Required action: Rewrite the full material exactly; no line may be skipped.

Data to use:
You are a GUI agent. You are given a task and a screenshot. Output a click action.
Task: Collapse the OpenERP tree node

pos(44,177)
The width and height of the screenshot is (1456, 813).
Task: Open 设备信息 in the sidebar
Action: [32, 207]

Problem solution:
You are a GUI agent. You are given a task and a screenshot. Output a click action.
Task: Collapse the OpenERP tree node

pos(44,177)
The width and height of the screenshot is (1456, 813).
Task: Open 设备信息 in the sidebar
Action: [32, 207]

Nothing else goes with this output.